题解:
1.Top-Down Approach using Memoization(自顶向下备忘录法)
Check if N <= 1. If it is, return N.
Call and return memoize(N)
If N exists in the map, return the cached value for N
Otherwise set the value of N, in our mapping, to the value of memoize(N-1) + memoize(N-2)

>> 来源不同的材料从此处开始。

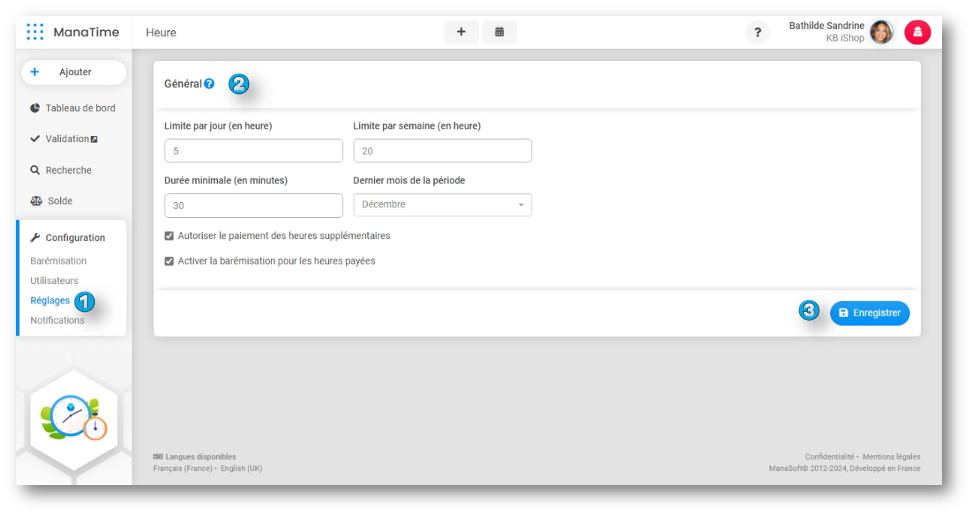The image size is (973, 516).
Task: Open the Mentions légales link
Action: click(891, 457)
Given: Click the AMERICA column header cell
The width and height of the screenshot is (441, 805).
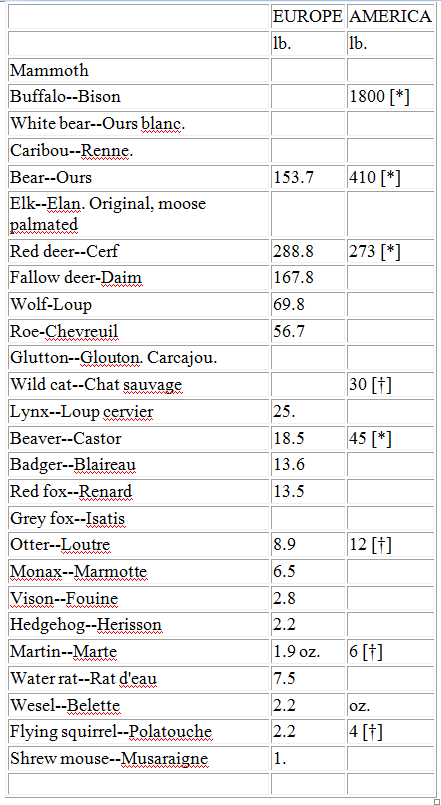Looking at the screenshot, I should 390,16.
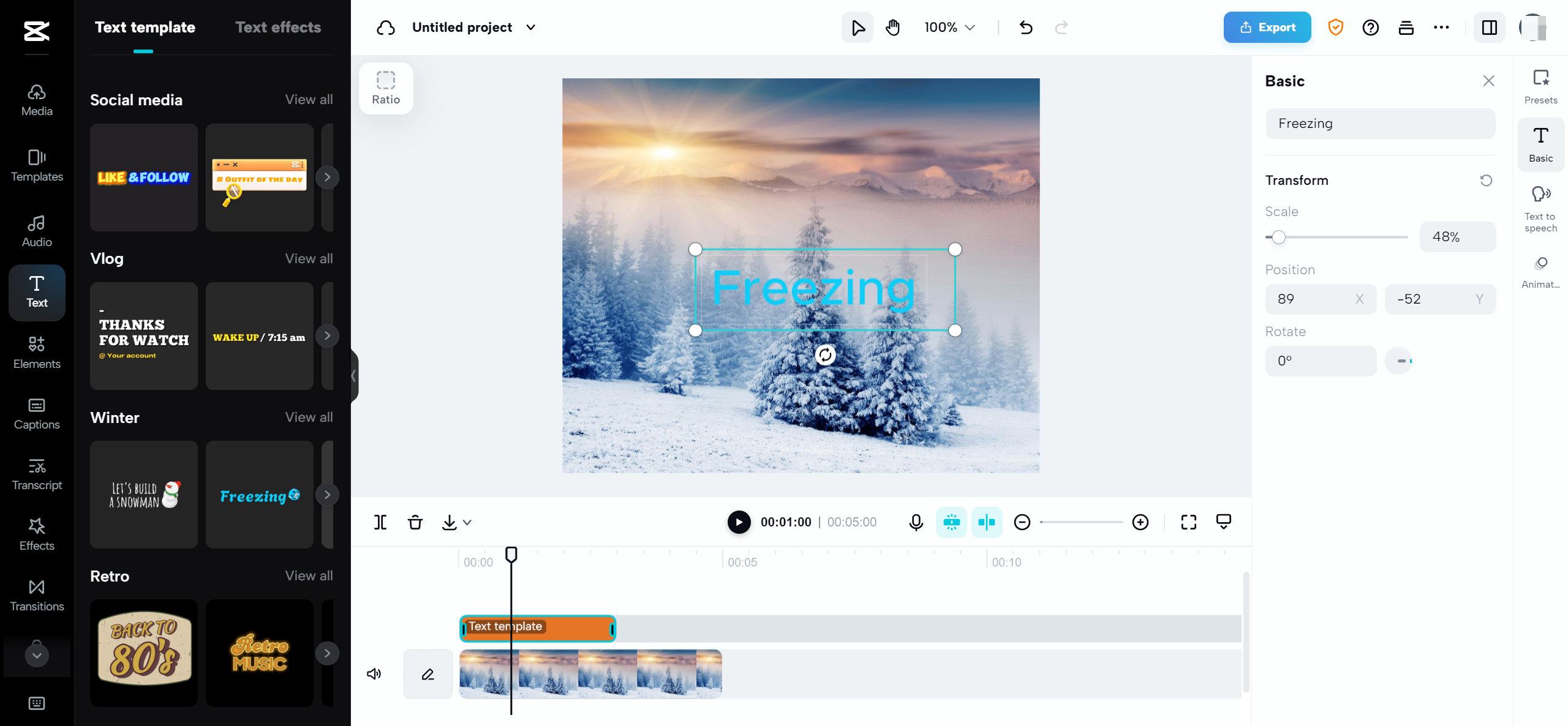This screenshot has width=1568, height=726.
Task: Open the Transitions panel
Action: (x=36, y=595)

如求f(5),则本应调用f(4)和f(3),但求f(4)的过程中也会把f(3)求出来,保存在备忘录中,所以求f(5)时就不需要再次调用f(3),直接返回f(3)的值,即catch[3]
class Solution {
private Integer[] cache = new Integer[31];//定义一个存放斐波那契数的数组
public int fib(int N) {
if (N <= 1) {
return N;
}
cache[0] = 0;
cache[1] = 1;
return memoize(N);
}
public int memoize(int N) {
if (cache[N] != null) {
return cache[N]; //如果某个N对应的斐波那契数已经求过了,那直接返回该数,不用再进入该N对应的递归树中
}
cache[N] = memoize(N-1) + memoize(N-2);
return memoize(N); //用备忘录记录求过的解
}
}
2.Bottom-Up Approach using Memoization
Algorithm
If N is less than or equal to 1, return N
Otherwise, iterate through N, storing each computed answer in an array along the way.
Use this array as a reference to the 2 previous numbers to calculate the current Fibonacci number.

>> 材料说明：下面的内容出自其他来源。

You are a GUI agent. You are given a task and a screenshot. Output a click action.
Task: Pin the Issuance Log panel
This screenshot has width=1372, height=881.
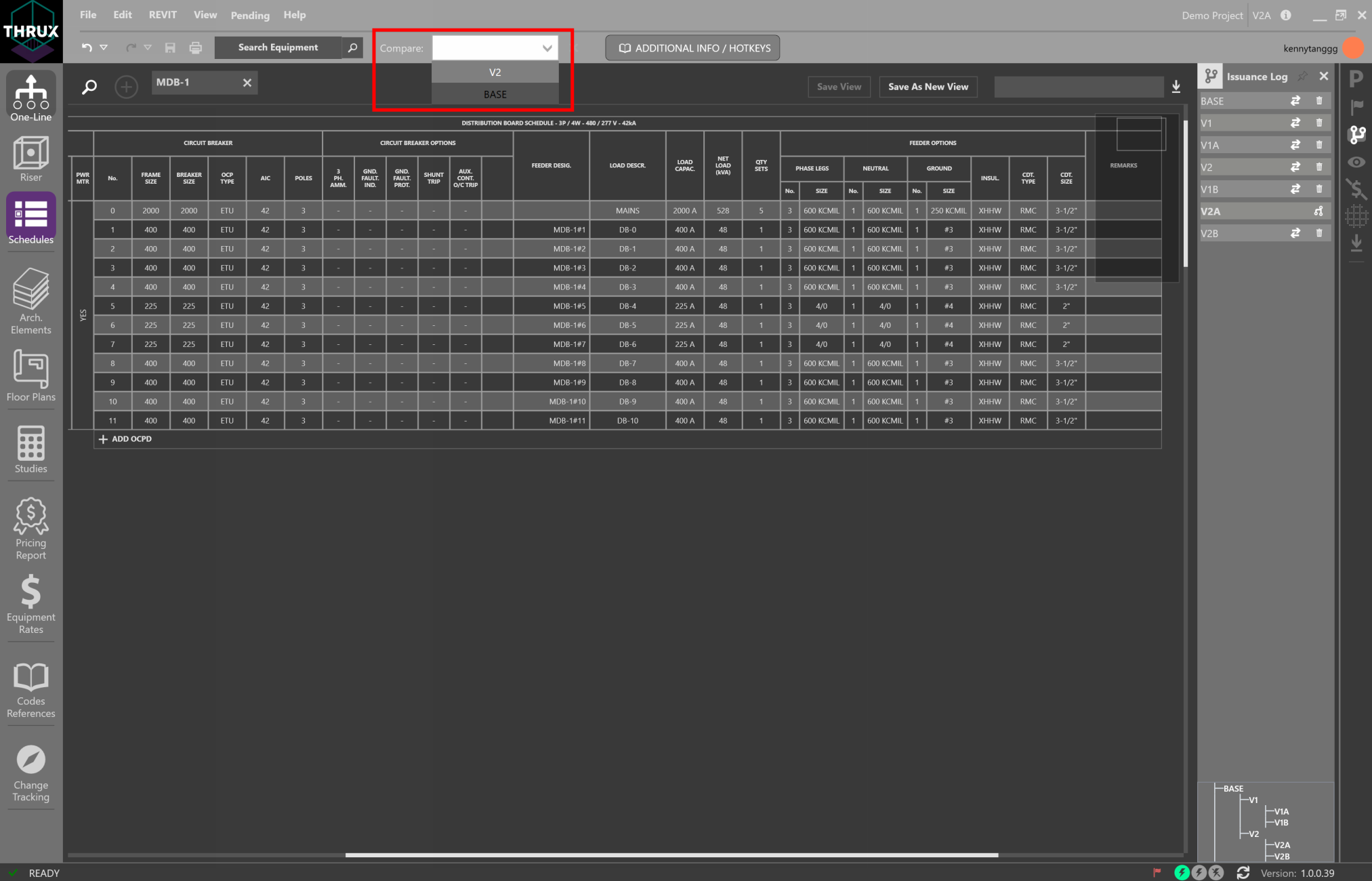pyautogui.click(x=1302, y=76)
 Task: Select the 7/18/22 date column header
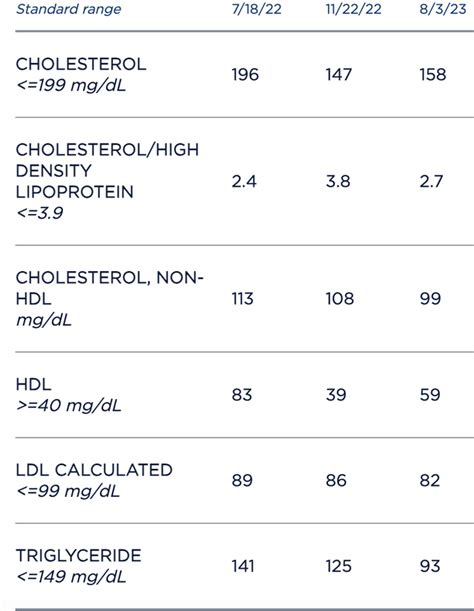click(256, 9)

Once we’ve reached the last number, return it’s Fibonacci number.
如想求出N=5时对应的斐波那契数,则从N=1时开始求起f(1),f(2)…一直求到f(5)
class Solution {
public int fib(int N) {
if (N <= 1) {
return N;
}
return memoize(N);
}
public int memoize(int N) {
int[] cache = new int[N + 1];
cache[1] = 1;
for (int i = 2; i <= N; i++) {
cache[i] = cache[i-1] + cache[i-2];
}
return cache[N];
}
}
3.Iterative Top-Down Approach
class Solution {
public int fib(int N) {
if (N <= 1) {
return N;
}
if (N == 2) {
return 1;
}
int current = 0;
int prev1 = 1;
int prev2 = 1;
for (int i = 3; i <= N; i++) {
current = prev1 + prev2;
prev2 = prev1;
prev1 = current;
}
return current;
}
}